Written problem. Reproduce, verbatim, the portion of the study on gossip starting at "Proverbs 16:27-28 Complete" and ending at "break up friendships.".

Selected excerpt.
════════

Gossip – Your Words Helpful and Good?

Gossip
Talebearer
picture for gossip - bloodmoon eclipse

“Wicked Gossip – spreading rumors – talebearer – busybody – whisperer

Corrupt / Evil Speaking – Gossip or Talebearer

Proverbs 18:8 World English Bible (WEB) The words of a gossip are like dainty morsels: They go down into a person’s innermost parts. (KJV) The words of a talebearer [are] as wounds, and they go down into the innermost parts of the belly.

NOTE: the KJV used ‘talebearer’ from the Hewbrew נִרגָּן nirgan (neer-gawn’) 1. a slanderer; the Orthodox Jewish Bible (OJB) add ‘gossip, talebearer’ to the meaning. Perhaps the KJV translators interpretion is questionable; ‘wounds‘ from the Hebrew לָהַם laham (law-ham’) v. 1. (properly) to burn in, i.e. (figuratively) to rankle is also in question; (OJB) mitlachamim (delicious tidbits). Jewish Publication Society (JPS) The words of a whisperer are as dainty morsels, and they go down into the innermost parts of the belly. Complete Jewish Bible (CJB) A slanderer’s words are tasty morsels; they slide right down into the belly.

Proverbs 20:19 (CJB) A gossip goes around revealing secrets, so don’t get involved with a talkative person. Holman Christian Standard Bible (HCSB) The one who reveals secrets is a constant gossip; avoid someone with a big mouth. (NIV) A gossip betrays a confidence; so avoid a man who talks too much. Orthodox Jewish Bible (OJB) He that goeth about as a rakhil (gossip, slanderer, talebearer) revealeth secrets; therefore associate not with the babbler.

NOTE: again the KJV translators use ‘talebearer’ this time from the Hebrew רָכִיל rakiyl (raw-keel’) n-m. 1. slander, carry tales, talebearer; informer. Others including those of the original Hebrew language use or acknowledge using the word ‘gossip’.

The focus of this study, gossip (part of the ‘Corrupt / Evil Speaking’ series), is the negative aspect of the activity; wicked gossip. To gossip or share info about others is not always a sin or negative. A gossip or ‘talebearer’ is one who spreads or repeats a rumor or things heard, usually of a personal, dramatic, or intimate nature about others. Most believe gossip involves three people, the gossip—for this discussion we’ll call the ‘busybody’, the ‘listener’ and the one whom the info is about—the ‘victim’. Sometimes, the ‘busybody’ does not know the identity of the ‘victim’; so the ‘victim’ can often also be the ‘listener’. Has this happened to you, have you been the listener/victim?

Gossip (talebearer) is also the title of a person who regularly tells personal or exciting info about others. Rumor – an unverified account or explanation of events circulating from person to person and pertaining to an object, event, or issue in public concern.

Proverbs 11:12-13 Good News Translation (GNT) It is foolish to speak scornfully of others. If you are smart, you will keep quiet. 13 No one who gossips can be trusted with a secret, but you can put confidence in someone who is trustworthy.

Proverbs 16:27-28 Complete Jewish Bible (CJB) A worthless person digs up evil [gossip] — it is like scorching fire on his lips. 28 Today’s English Version (TEV) Gossip is spread by wicked people; they stir up trouble and break up friendships.

════════

Provided material.
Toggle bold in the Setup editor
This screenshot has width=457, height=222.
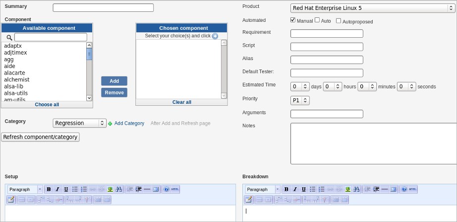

════════

Exercise response.
Proverbs 16:27-28 Complete Jewish Bible (CJB) A worthless person digs up evil [gossip] — it is like scorching fire on his lips. 28 Today’s English Version (TEV) Gossip is spread by wicked people; they stir up trouble and break up friendships.